9.How important is precision when CNC machining aerospace parts?

Precision in CNC machining of aerospace parts is not only a requirement, but a fundamental aspect that determines the safety, performance, and reliability of aerospace vehicles. Whether manufacturing structural components of an aircraft or complex components of a spacecraft, the margin for error is minimal.

1. Safety: Aerospace components are critical to the safety of the aircraft and its occupants. Even the smallest deviation from design specifications can result in catastrophic failure. Precision machining ensures that parts meet exact dimensions and tolerances, which is essential to maintaining structural integrity and operational safety.
2. Performance: Aerospace vehicles operate under extreme conditions, and every component must perform its function perfectly. The precision of CNC machining ensures that components such as turbine blades, fuselage panels, and navigation instruments operate efficiently, thereby improving the overall performance of the aircraft or spacecraft.
3. Compliance with standards: The aerospace manufacturing industry is highly regulated and must adhere to international and national standards. Precision machining helps ensure that parts meet strict industry standards, such as those set by the Federal Aviation Administration (FAA) and the European Aviation Safety Agency (EASA).

10.Tips for Optimizing CNC Machining Processes

1. Leverage Advanced CNC Machinery: Employing state-of-the-art CNC machinery with enhanced capabilities, such as 5-axis CNC machining, can significantly improve the accuracy of aerospace components. These machines allow complex shapes to be machined with fewer setups, reducing the risk of human error.
2. Choose the right cutting tool: The choice of cutting tool has a profound impact on the accuracy of the final product. Tools designed specifically for aerospace materials such as titanium and high-strength alloys ensure better tolerances and surface finishes.
3. Implement strict quality control measures: Rigorous quality checks at every stage of the machining process help detect deviations early and prevent tolerance buildup. Using advanced measurement and inspection systems, such as coordinate measuring machines (CMMs), ensures that each part meets the required specifications.
4. Expert Programming for CNC Operations: Skilled CNC programmers play a vital role in machining precision parts. Detailed and accurate programming ensures that machine paths are optimized for specific materials and geometries, minimizing errors and material waste.
5. Regular Equipment Maintenance: Regular maintenance of CNC machines and tools prevents potential failures and inaccurately machined parts. Regular calibration and maintenance ensures that the machining process remains accurate and efficient.
6. Use of Quality Materials: The quality of raw materials used in aerospace machining has a significant impact on the results. Advanced metals and composites reduce issues such as tool wear and material deformation that can affect the accuracy of CNC machining.
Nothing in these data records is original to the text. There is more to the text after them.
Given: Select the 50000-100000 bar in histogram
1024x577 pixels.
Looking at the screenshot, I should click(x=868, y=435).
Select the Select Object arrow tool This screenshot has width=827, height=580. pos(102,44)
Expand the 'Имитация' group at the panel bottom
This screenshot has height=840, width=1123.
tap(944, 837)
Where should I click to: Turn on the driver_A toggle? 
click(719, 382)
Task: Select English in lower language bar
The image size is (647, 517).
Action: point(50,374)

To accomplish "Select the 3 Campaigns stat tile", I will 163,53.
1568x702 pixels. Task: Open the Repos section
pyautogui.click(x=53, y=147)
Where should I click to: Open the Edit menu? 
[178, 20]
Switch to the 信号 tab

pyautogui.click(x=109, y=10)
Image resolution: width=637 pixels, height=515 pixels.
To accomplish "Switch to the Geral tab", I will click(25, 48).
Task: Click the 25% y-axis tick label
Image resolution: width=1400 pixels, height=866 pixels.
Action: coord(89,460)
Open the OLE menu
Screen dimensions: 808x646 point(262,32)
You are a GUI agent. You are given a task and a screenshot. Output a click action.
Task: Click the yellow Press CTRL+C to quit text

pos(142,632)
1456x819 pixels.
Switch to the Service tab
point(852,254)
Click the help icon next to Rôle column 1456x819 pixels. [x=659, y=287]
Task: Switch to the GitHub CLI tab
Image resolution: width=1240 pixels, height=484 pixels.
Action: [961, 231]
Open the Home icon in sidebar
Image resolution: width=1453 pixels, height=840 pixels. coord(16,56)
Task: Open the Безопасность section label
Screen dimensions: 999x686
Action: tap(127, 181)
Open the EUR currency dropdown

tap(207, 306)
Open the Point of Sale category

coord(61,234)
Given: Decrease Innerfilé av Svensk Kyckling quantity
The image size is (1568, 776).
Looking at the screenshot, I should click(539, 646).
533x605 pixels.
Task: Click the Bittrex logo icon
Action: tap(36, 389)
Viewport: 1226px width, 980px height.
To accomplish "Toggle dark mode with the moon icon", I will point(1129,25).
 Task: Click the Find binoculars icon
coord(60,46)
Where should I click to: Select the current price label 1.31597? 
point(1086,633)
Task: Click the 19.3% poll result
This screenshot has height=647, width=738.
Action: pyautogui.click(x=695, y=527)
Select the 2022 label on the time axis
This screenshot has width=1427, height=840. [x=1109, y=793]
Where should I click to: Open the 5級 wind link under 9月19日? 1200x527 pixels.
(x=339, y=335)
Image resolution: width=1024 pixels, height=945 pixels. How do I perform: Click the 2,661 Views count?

11.What does the future hold for aerospace CNC machining?

Technology is constantly evolving and innovating at an incredible rate. Aerospace manufacturers must keep up with these trends to compete.

Several important trends are likely to drive the future of CNC machining in the aerospace industry:

1. Additive Manufacturing: Combining additive manufacturing (3D printing) with traditional CNC machining can produce complex parts with unique geometries that were previously impossible or too expensive to produce.
2. Smart Manufacturing: The adoption of Industry 4.0 technologies, such as IoT devices, will allow for real-time monitoring, data collection, and analysis during the CNC machining process. This will enable manufacturers to optimize operations, improve quality control, and reduce waste.
3. Digital Twins: Creating a digital replica of a physical CNC machine to analyze and optimize its performance is another technology that is receiving a lot of attention. This process can facilitate more efficient machine setup, preventive maintenance, and remote troubleshooting.